The flour doesn’t come from Italy, however. It originates two hours north of Manhattan in the hamlet of Clinton Corners, N.Y., the site of Wild Hive Farm. The Wild Hive Community Grain Project, founded by Don Lewis to promote sustainable agriculture across the Hudson Valley region, is home to stone milling with granite grinding stones capable of producing flour that perfectly replicates the nutrient-dense, high-quality product indigenous to Eataly’s native Turin. This enables Eataly NYC to offer breads and baked goods that are virtually identical to those sold in the company’s 10 Italian locations.

“When Eataly came to New York City, they looked all over the Northeast trying to find the right flour,” Lewis says. “Our flour is much different from commercial flours. Eataly’s focaccia has to have a certain crunch, then melt away in your mouth. Just any old flour doesn’t do that.”

Wild Hive Farm is one of hundreds of small, independent New York-area vendors and artisans essential to Eataly NYC’s growth. While each Eataly location worldwide offers Italian products like dry pastas, canned goods and olive oils imported directly from the motherland, all stores additionally source a variety of perishable goods and restaurant ingredients directly from local partners. “Something like 70 percent of our revenue in the New York store comes from U.S.-based products,” says Adam Saper, Eataly USA’s CFO and managing partner.

Eataly USA is amenable to virtually any product that adheres to its core philosophy of buono, pulito e giusto (good, clean and fair). “You send to us a sample, and we do a blind taste test,” says Dino Borri, Eataly’s international brand ambassador. “We want to meet you first, and you have to tell us the story of where the food is coming from, and all the stuff about you and your company. It has to be related a little bit to Italian—not ‘Italian-sounding.’ We don’t want to sell ‘Italian-sounding.’”

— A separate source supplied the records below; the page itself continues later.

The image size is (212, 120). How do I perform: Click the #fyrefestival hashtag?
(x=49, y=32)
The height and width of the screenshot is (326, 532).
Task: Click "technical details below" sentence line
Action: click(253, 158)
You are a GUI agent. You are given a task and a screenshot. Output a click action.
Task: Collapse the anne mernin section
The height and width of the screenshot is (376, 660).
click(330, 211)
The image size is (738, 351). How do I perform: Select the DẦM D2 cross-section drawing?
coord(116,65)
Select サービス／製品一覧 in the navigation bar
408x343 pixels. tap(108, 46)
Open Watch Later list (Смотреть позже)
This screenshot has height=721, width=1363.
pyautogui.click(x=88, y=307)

Eataly NYC’s explosive growth has carried over to its producer partners. Cascun Farm in Greene, N.Y., has tripled its annual volume in the year since it began selling packaged chicken and whole birds to the store.

“Eataly has become such a destination spot—it’s amazing to reach that many people and have them taste our products,” says Andrea Cascun, who owns the farm with her husband, Don. “Having our chicken in a place like Eataly also gives us a huge amount of credibility when we deal with other restaurants and businesses in New York City. Saying we have a relationship with them speaks volumes about our products.”

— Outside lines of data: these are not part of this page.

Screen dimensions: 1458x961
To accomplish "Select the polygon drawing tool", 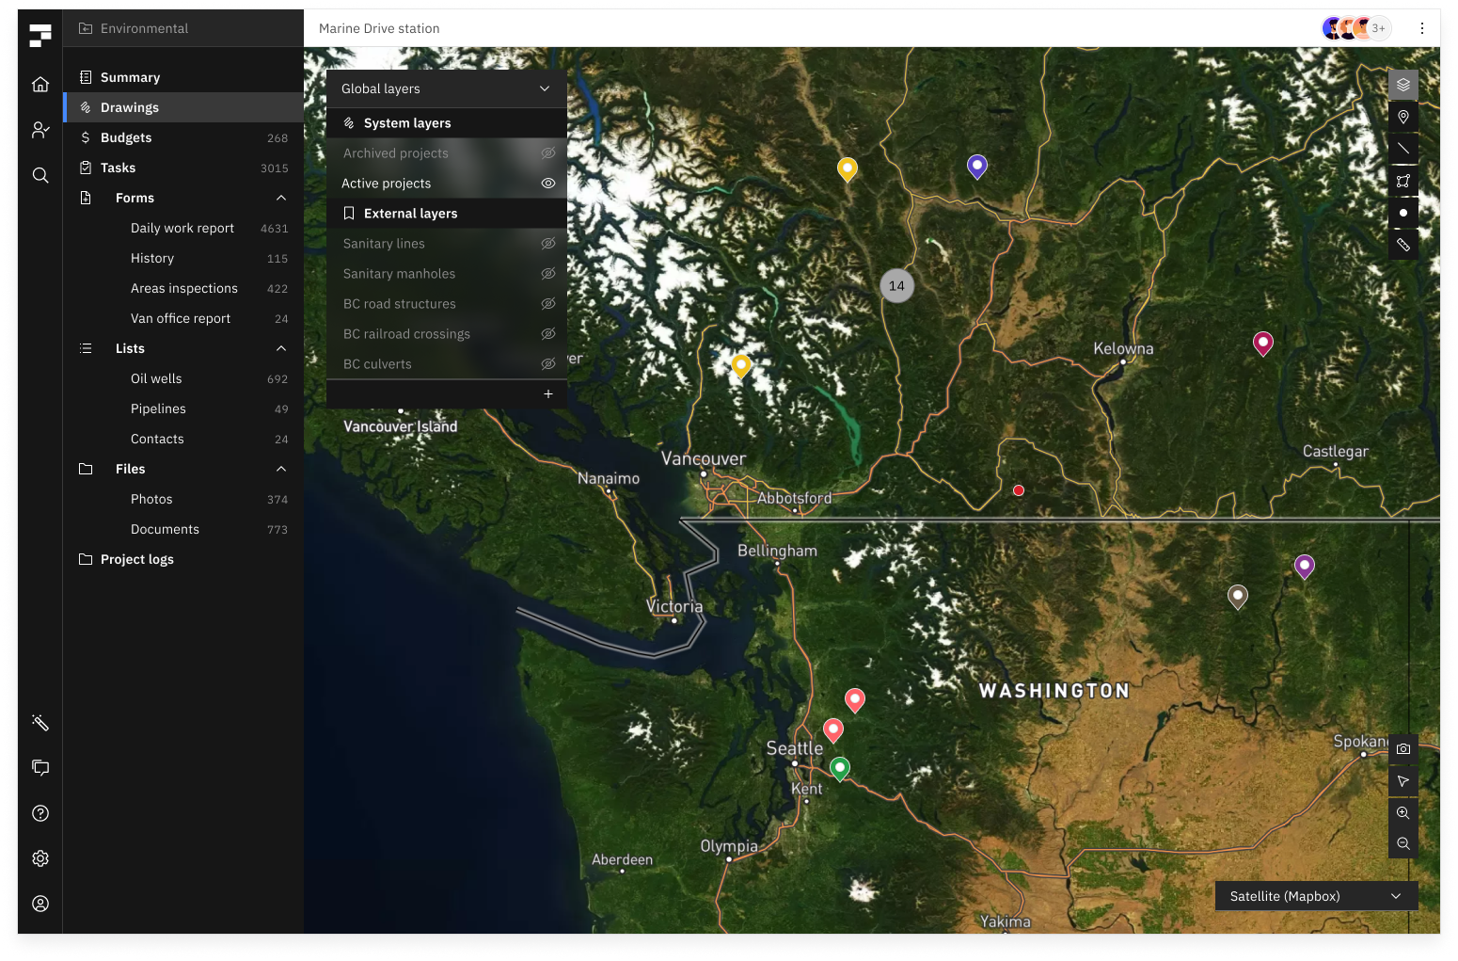I will pyautogui.click(x=1403, y=181).
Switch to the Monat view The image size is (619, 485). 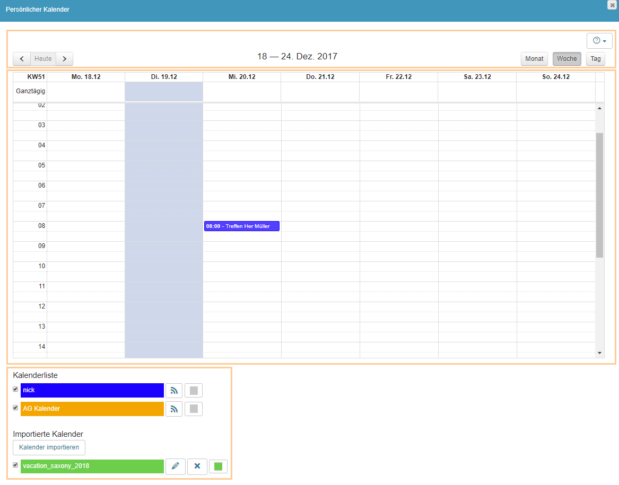[534, 58]
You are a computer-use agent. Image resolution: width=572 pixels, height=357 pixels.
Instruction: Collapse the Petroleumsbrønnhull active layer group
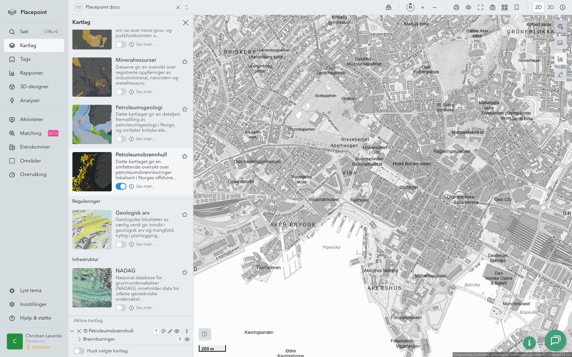(72, 331)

Eataly is also helping its partners manage their growth. When the store’s demand for Wild Hive Farm flour outstripped the farm’s capabilities, Eataly and Lewis negotiated a cash advance that enabled Wild Hive to provide its local growers with the stock, storage facilities and related resources necessary to increase their grain yield, in turn supplying Lewis with the raw materials to accelerate his flour production.

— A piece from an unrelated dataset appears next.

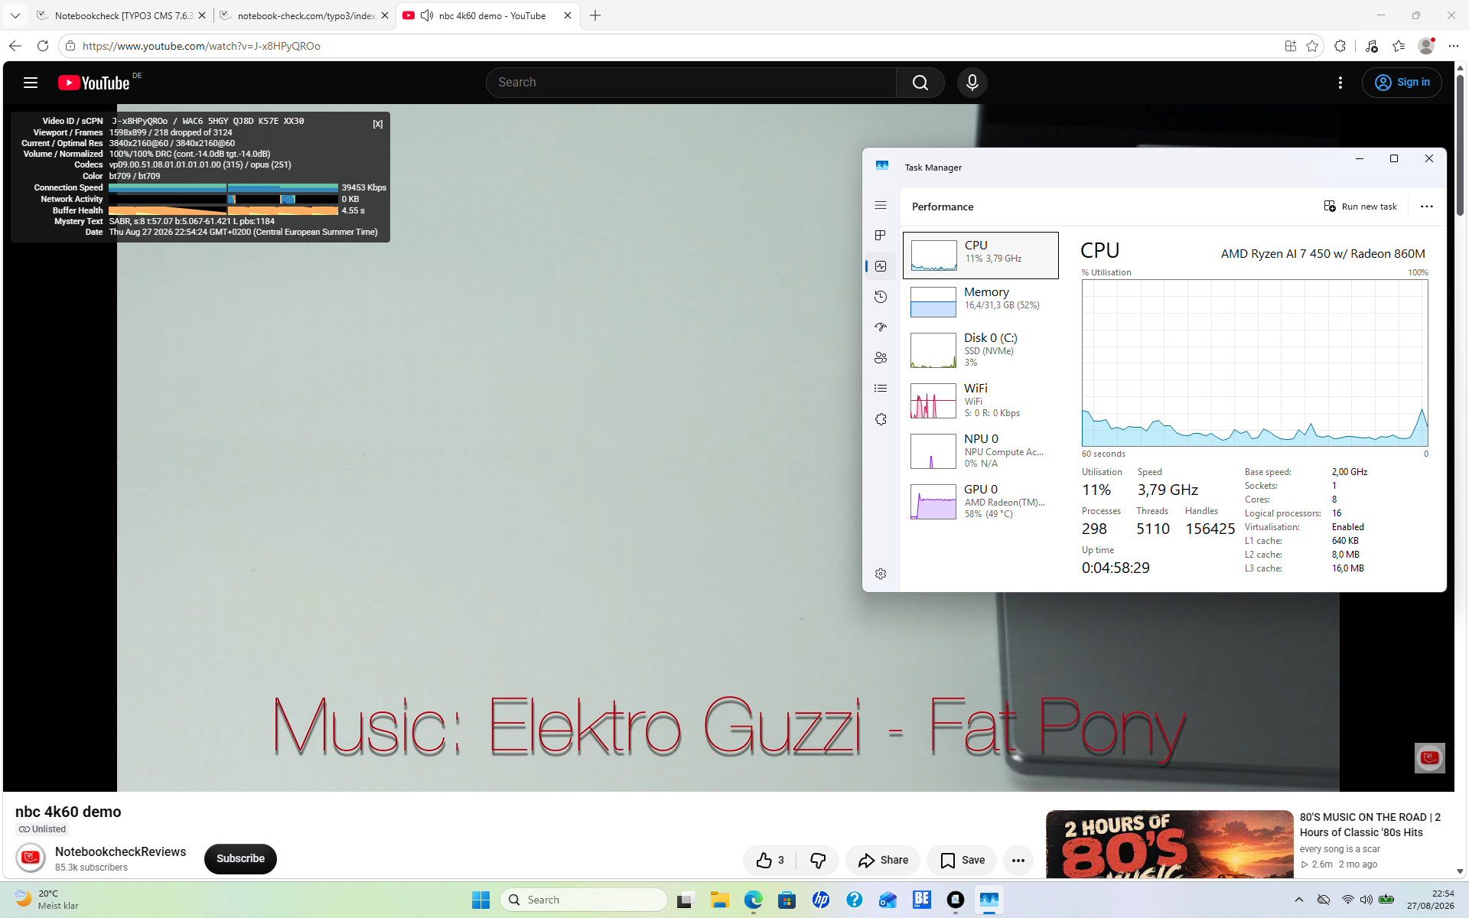Expand more actions under the video
Screen dimensions: 1469x918
[x=1018, y=861]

“It’s a 0 percent loan that I repay on each 50-pound bag of flour,” Lewis explains. “Getting money upfront enables me to make a commitment to my growers—I can tell them, ‘Grow this 100 acres of wheat, and I will be there in the harvest to buy it.’ So many growers are growing on spec, and then there’s no market.”

Before Wild Hive Farm teamed with Eataly USA five years ago, 50 or 60 acres of wheat was enough to supply Wild Hive Farm’s business, which at that time included a now-shuttered farm store, commercial bakery and cafe. Last year, local growers planted 300 acres of wheat to keep up with Wild Hive Farm’s Eataly-driven demand, and Lewis expects to approach 1,000 acres by the end of the year.

“I’m not in the flour business just to make a living. My ultimate goal is increasing the number of acres of wheat in this region grown for human consumption, because I want consumers to have access to flours grown in their region, specifically stone-milled,” Lewis says. “Eataly is my biggest client, and they’re very important to what I do, because they enable me to reach my goal.”